Official directives emanating from the Ghana Water Company says government will no longer pay the utility bills of Ministries, Departments and Agencies and this will include public schools and other educational institutions.
But the authorities in these institutions have vowed to pass on the cost to the students, a situation which will ultimately reflect in school fees increments, thus worsening the already precarious situation.
DAILY GUIDE has gathered that this directive will take retrospective effect from January 2013; therefore, the subsidy component of these utilities would be borne by the institutions.

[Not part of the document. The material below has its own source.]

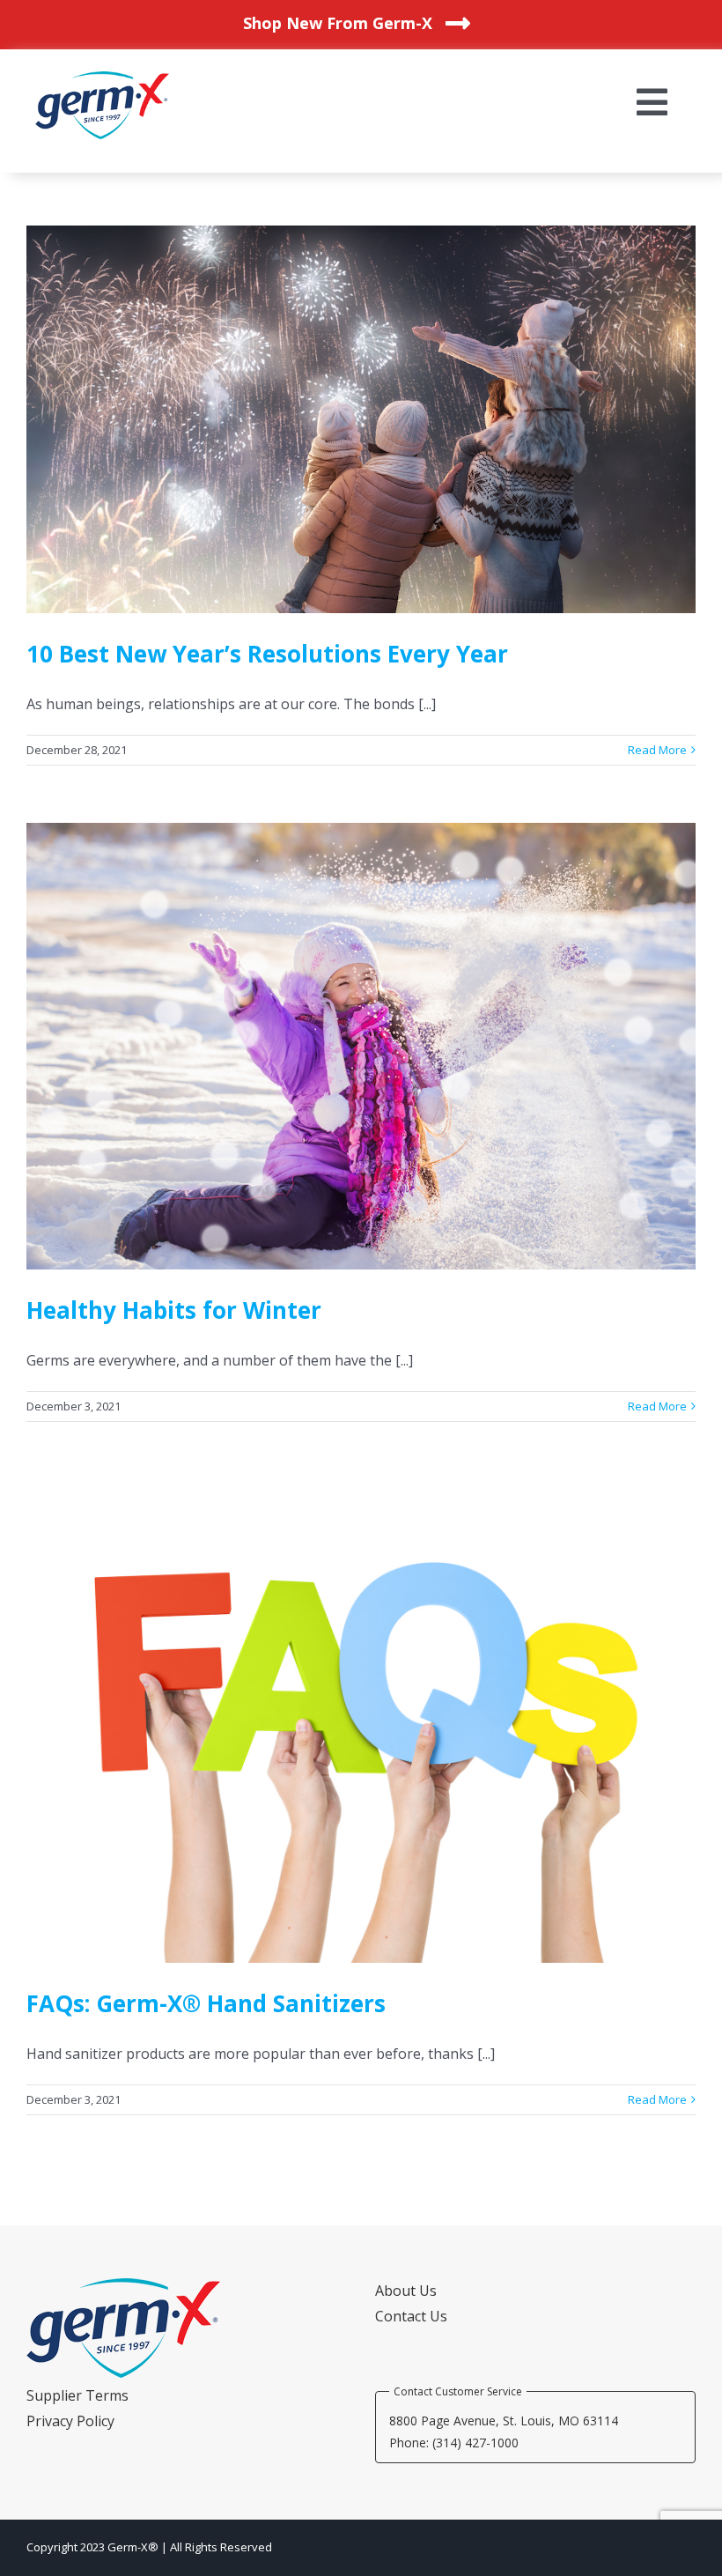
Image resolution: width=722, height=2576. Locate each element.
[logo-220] (102, 78)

The Conference of Heads of Assisted Secondary Schools (CHASS) hinted parents that they should be prepared to pick up the cost of utilities of their wards, as government withdraws subsidy for Senior High Schools (SHS), Training Colleges, Universities, Polytechnics and other educational installations.
The President of CHASS, Samuel Ofori Adjei, is quoted on Joy FM as saying “subsequently, we have to pass on the payment of the utilities to parents. There will be a slight increase in the fees that parents pay every term.”
Last month, the utility companies; the Electricity Company of Ghana (ECG) and the Ghana Water Company (GWCL) increased their tariffs by a whopping 79 and 52 percent respectively, and this has sparked extreme outrage among the general public.
As soon as the new tariffs were announced, government began moves to withdraw subsidies on these utilities, compelling consumers to bear the full brunt of the hikes.
According to Felix Kwakye Ofosu, a Deputy Information and Media Relations Minster, during the daily media briefing at the Flagstaff House yesterday, subsidising utilities of these institutions would mean government coughing up over Ghc200 million to make up for the difference. This he claims will have “serious implications” for other government programmes.
The Mahama-government has indicated that it has no money to subsidise the new tariffs. The difficulty to subsidise utilities and other intervention is a result of the general cash-strapped situation confronting the ruling National Democratic Congress (NDC) government.
Already, Organised Labour groups under the Trades Union Congress (TUC) are threatening a nationwide industrial action on November 18, to protest the new utility price hikes.
They say there is no turning back on their decision to stay out of their jobs.